WHAT TO PRODUCE: Repeat every line of the following material exactly.

SUPPLIED RECORDS:
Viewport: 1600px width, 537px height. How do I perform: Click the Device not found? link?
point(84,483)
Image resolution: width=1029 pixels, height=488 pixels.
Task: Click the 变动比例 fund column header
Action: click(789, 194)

SOLUTION TO THIS PROBLEM:
Viewport: 1600px width, 537px height. How do I perform: Click the Device not found? link?
point(84,483)
Image resolution: width=1029 pixels, height=488 pixels.
Task: Click the 变动比例 fund column header
Action: click(789, 194)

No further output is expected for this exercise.